The Clinical Study on Spontaneously Ruptured Hepatocellular Carcinoma.
- Author:
Hyun Ju MIN
1
;
Ok Jae LEE
;
Do Youn KANG
;
Eun Jung LEE
;
Ji Hun LEE
;
Hyun Jin KIM
;
Tae Hyo KIM
;
Woon Tae JUNG
;
Joong Hyun CHO
Author Information
1. Department of Internal Medicine, Gyeongsang Institute of Health Science, Gyeongsang National University College of Medicine, Jinju, Korea. ojlee@nongae.gsnu.ac.kr
- Publication Type:Original Article ; English Abstract
- Keywords:
Hepatocellular carcinoma;
Spontaneous rupture;
Prognosis;
Transarterial embolization
- MeSH:
Aged;
Carcinoma, Hepatocellular/*complications/pathology;
English Abstract;
Female;
Hemoperitoneum/etiology;
Humans;
Liver Neoplasms/*complications/pathology;
Male;
Middle Aged;
Prognosis;
Risk Factors;
Rupture, Spontaneous
- From:The Korean Journal of Gastroenterology
2004;44(3):160-167
- CountryRepublic of Korea
- Language:Korean
-
Abstract:
BACKGROUND/AIMS: Spontaneous rupture of hepatocellular carcinoma (HCC) is known as a rare but life- threatening condition because of massive blood loss into the peritoneal cavity.
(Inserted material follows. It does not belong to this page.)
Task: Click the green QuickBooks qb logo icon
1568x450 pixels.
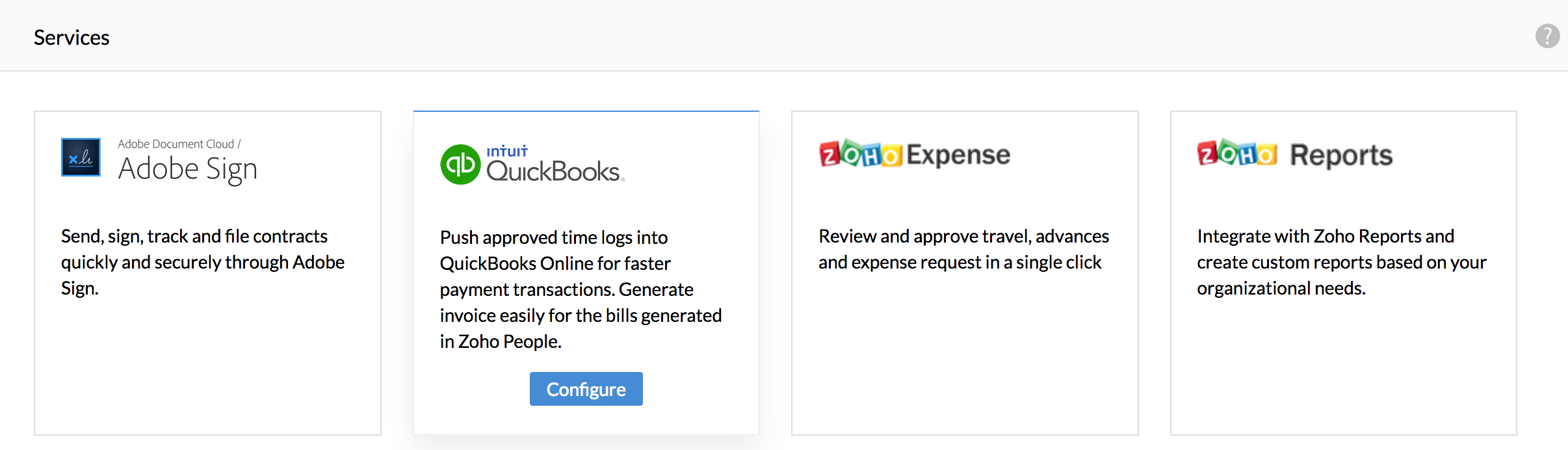Action: pyautogui.click(x=460, y=165)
In the countries with high prevalence, the reported incidence of spontaneous rupture and hemorrhage ranged from 10.2% to 14.5% of patients with HCC. This study was aimed to analyze the risk factors for spontaneous rupture and prognosis in the patients with ruptured HCC. METHODS: Among 642 consecutive patients with HCC who had admitted to Gyeongsang National University Hospital from January 1998 to September 2003, spontaneous rupture of HCC occurred in 83 patients (12.9%). The medical records of the 83 patients were reviewed retrospectively, and the clinico-laboratory parameters and radiologic findings were analyzed. RESULTS: Sixty-nine out of the 83 patients were male, the mean age was 57.7 +/- 13.2 years (male, 56.8 +/- 12.9 years; female, 62.3 +/- 13.5 years). Location of tumor, Child-Pugh class and Okuda stage were the risk factors influencing spontaneous rupture of HCC, whereas the TNM stage, presence of portal vein thrombosis, and size of the tumor were not. Among the 83 patients with ruptured HCC, 51 were treated by transarterial embolization (TAE), 31 by supportive measures, and 1 by operation. The median survival time was 3.4 +/- 4.5 months in all patients with ruptured HCC, 4.9 +/- 5.1 in successful TAE, and 2.1 +/- 3.4 in supportive measure groups. CONCLUSIONS: Advanced Child-Pugh class, advanced Okuda stage, and peripheral location were the risk factors for spontaneous rupture of HCC. The prolonged survival could be achieved in patients eligible for successful transarterial embolization rather than supportive measures.